Pages

Saturday, November 03, 2012

Doing What You Can With What You Have

In a battle, you do what you can, when you can, with what you have available. Information and assets are never enough. But still, in battle, you must act. The basic problem is that the administration believes we've responsibly ended our war on terrorists and didn't even think that it was fighting a battle in Benghazi.

Tyrone Woods is said to have been painting an enemy mortar team near the Benghazi annex. that eye witness claim is being denied by the CIA. This is part of the mysteries of what happened at Benghazi.

Critics of the administration have used this to suggest we had assets that could have struck but refused to use them.

Defenders of the administration can now say there were no gunships or armed drones that could have intervened, and now say that Woods wasn't identifying a target that could have been destroyed by those aircraft.

My criticism of the administration's response doesn't require armed drones or gunships nearby.

And I don't need Woods to have been painting a target hoping for a smart bomb or burst of cannon or automatic weapons fire from above to destroy the mortar.

The laser painting simply says that the defenders of the annex were holding on and willing to fight. Woods might have been painting the mortar team so somebody else at the annex could shoot at the mortar team.

Or maybe Woods was just buying time for help to arrive by trying to make the jihadis think that an American armed craft was overhead or coming soon. Perhaps the unarmed drone overhead could be heard. Perhaps, if we had sent fighter planes in to make low-speed passes to scare away the jihadis (at least for a while until ground forces could be sent in) as I think we could have done, the knowledge that the annex defenders had the means to designate targets would have made the aircraft presence more frightening to the jihadis.

But we didn't even try to use military assets. Oh, we moved some closer, to be sure:

“The secretary ordered appropriate forces to respond,” he said. “Those forces included FAST (Fleet Antiterrorism Security Team) platoons from Europe, a special operations unit in Central Europe, and another contingent of U.S. troops from the United States.”

It takes time to notify troops, organize them and then transport them, Little said. It also takes time to develop an intelligence picture of what they might face on the ground.

“The fact of the matter is these forces were not in place until after the attacks were over,” he said. “Let me be clear. This department took swift action. We did respond. The secretary ordered forces to move. They simply were not able to arrive in time.”
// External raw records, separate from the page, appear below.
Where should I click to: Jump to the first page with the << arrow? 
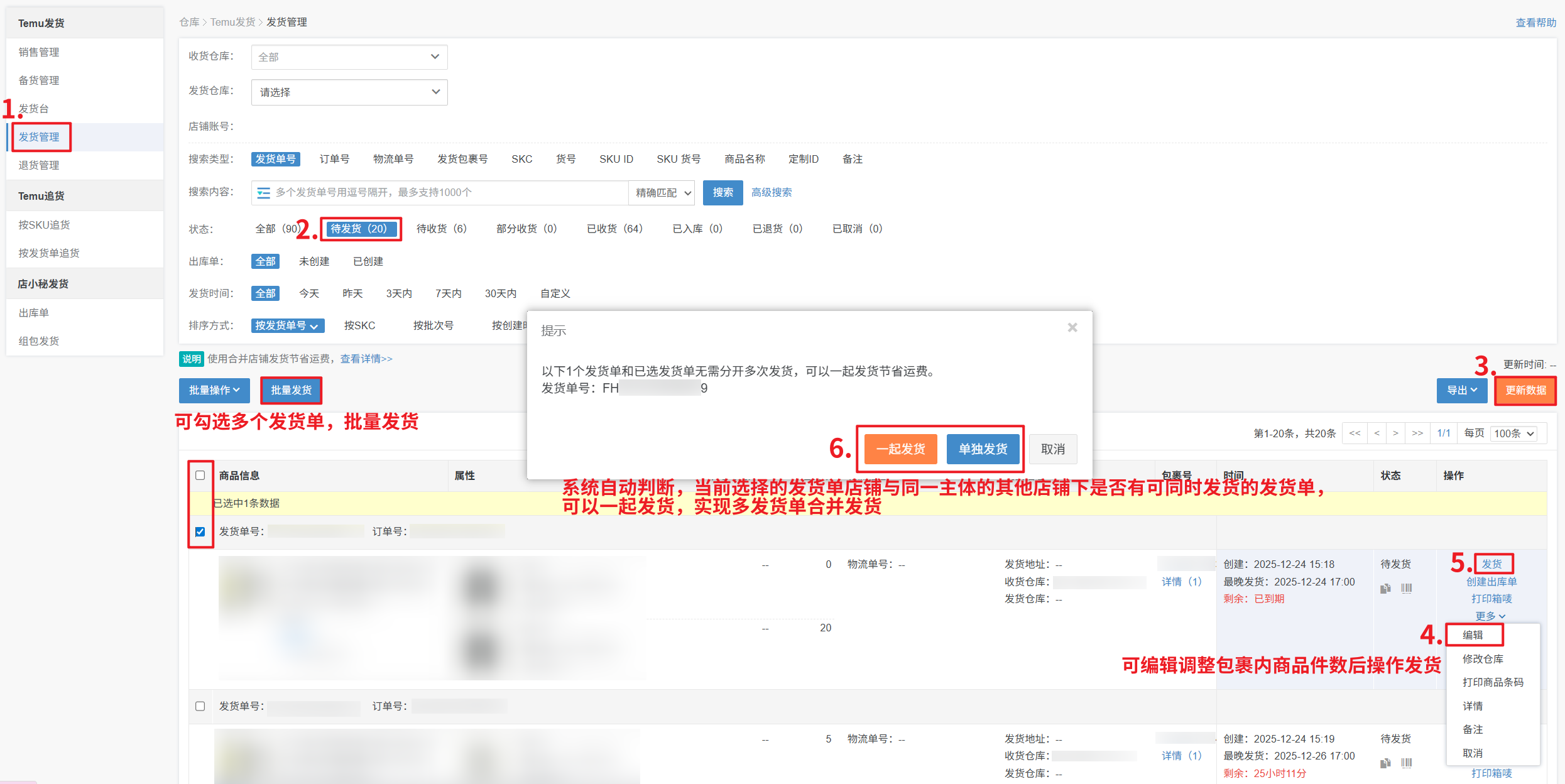tap(1355, 433)
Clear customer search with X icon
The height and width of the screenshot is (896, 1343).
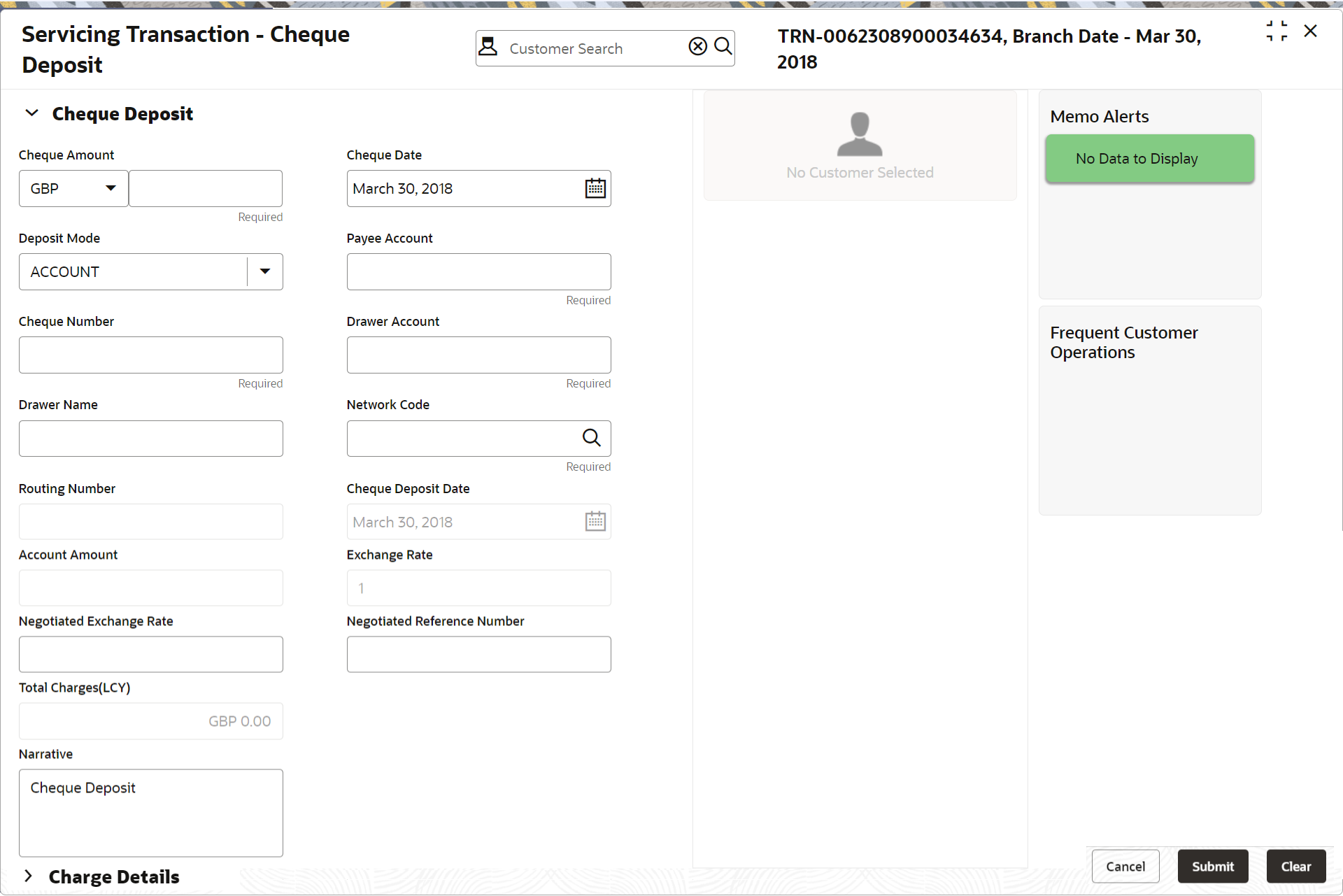[x=697, y=47]
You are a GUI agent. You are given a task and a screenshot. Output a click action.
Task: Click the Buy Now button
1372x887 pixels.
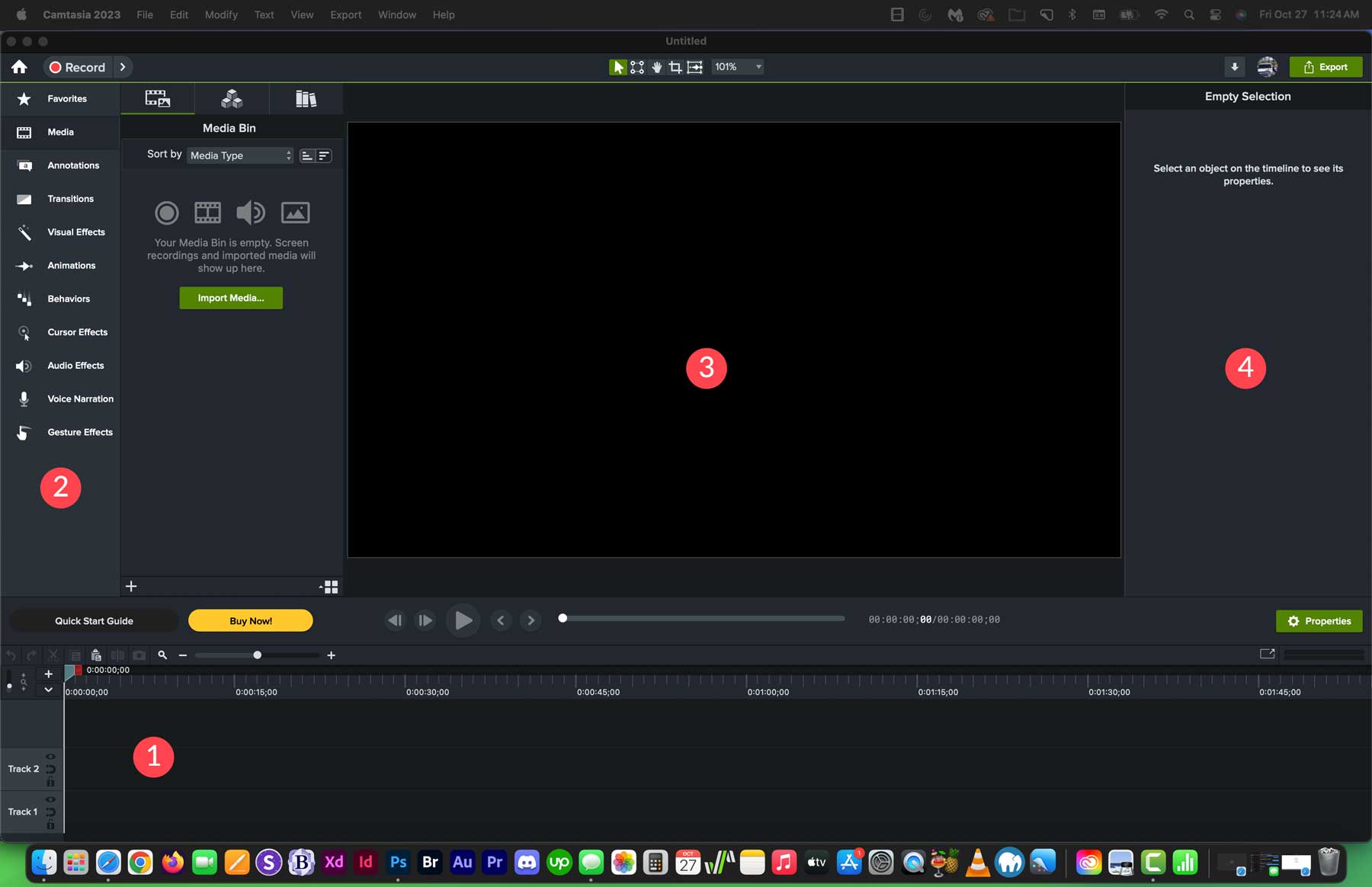pyautogui.click(x=250, y=620)
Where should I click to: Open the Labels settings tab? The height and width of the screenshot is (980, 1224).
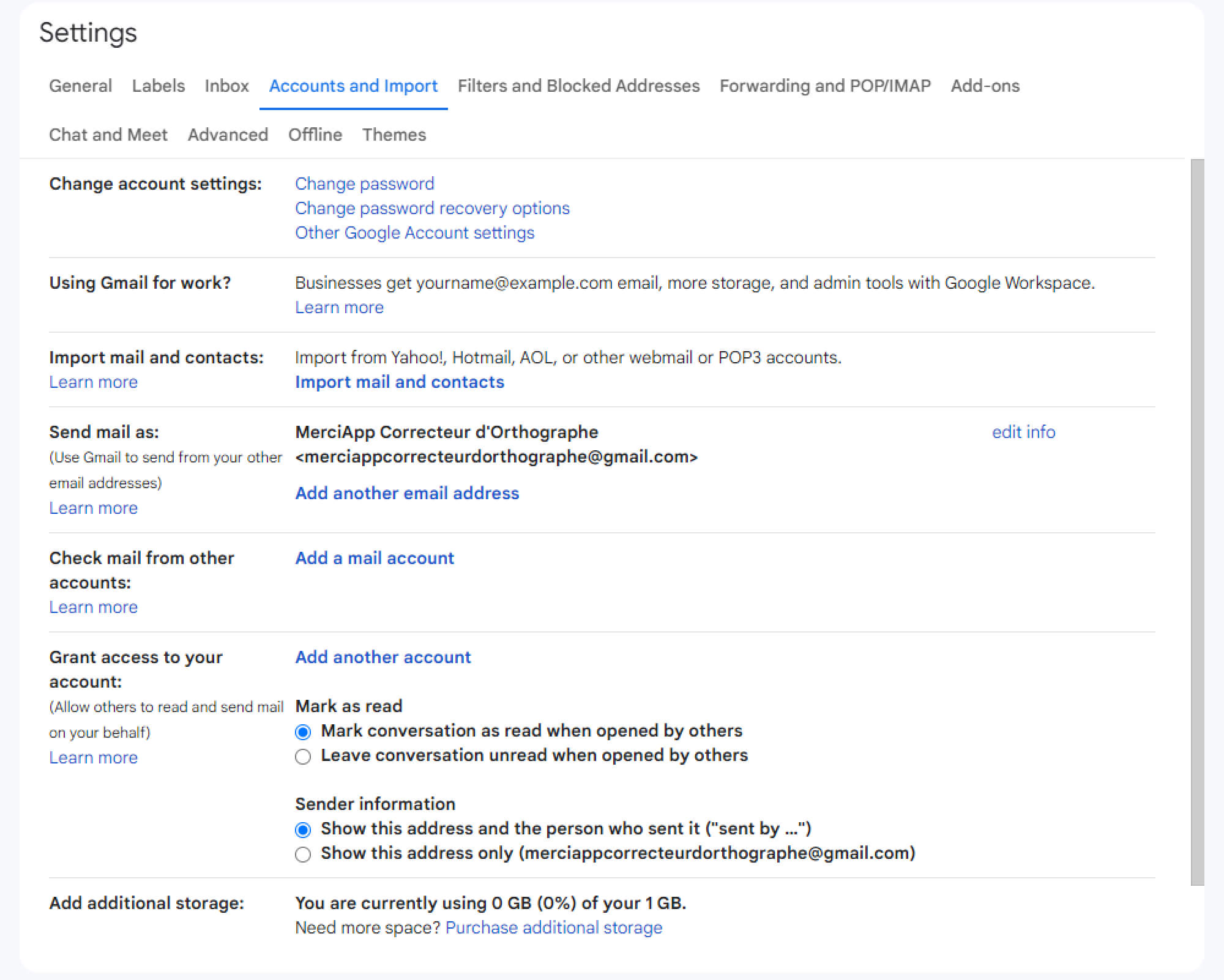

In the entire European theater we couldn't put a platoon of soldiers in the air to get them to Benghazi fast to link up with the CIA reaction force, with the rest of the company drawing equipment and ammo to follow? With the knowledge that FAST platoons and special ops troops weren't far behind and another contingent from the United States was on the move? Knowing air power in Sicily could establish a continuous presence for strike and reconnaissance?

I don't buy that we were unable to respond. We chose not to respond. As I've said before, I think the consulate was a goner. We had too little time to respond once the fighting started. But the annex could have been held and the jihadis repelled, allowing our forces to hold the ground and give the jihadis a visible defeat despite the initial loss of the consulate and our ambassador.

We abandoned at least several dozen people on the ground, and only the willingness of CIA assets to march to the sound of the guns (and two military personnel from Tripoli who volunteered to go into harm's way despite lack of real-time knowledge) prevented more than 4 Americans from dying that day.

The Germans learned on the eastern front during World War II that when the Russians attacked and gained ground, it was best to counter-attack immediately with what you had rather than wait for reinforcements while the Russians used that time to dig in. Hit them while they are still in a state of confusion after an advance.

If we lacked enough information with our communications with people on the ground and overhead imagery, how much worse would the tactical picture have been for the jihadis?

From their perspective, they managed to overrun the consulate and burn it, yet still American reinforcements arrived on the ground with Libyan militia. An American aircraft was in the air over the battle. Armed Americans gathered at the annex and put up a tremendous resistance that suggested more defenders than the jihadis expected. And the defenders had the ability to call in aerial firepower (the laser designator that Woods seems to have had). Even if the jihadis did not see any laser, they'd likely worry we had that capability after a decade of war using aerial firepower. And the jihadis likely knew that American reinforcements had flown into Benghazi already (the CIA team and 2 military volunteers). What more could be on the way?

We can't know what little bit of extra demonstration of our intentions to fight on that ground would have tipped the balance and frightened the attackers at the annex off on the theory that they'd best live to jihad another day.

Nothing might have altered the outcome. That's war. But we didn't even try.

Our leadership is relying on the bullshit argument that we didn't have enough real-time information to act. You never have all the information you'd like. But you always have the responsibility to act on what information you have, with the forces you have available, in the time you have left. Waiting for more information so you can appreciate how the situation is developing just gives the initiative to the enemy.

We didn't try to fight a battle in Benghazi that day when our enemy initiated a battle. Only the heart and skill of the few who did try to fight that battle kept the day from being far worse.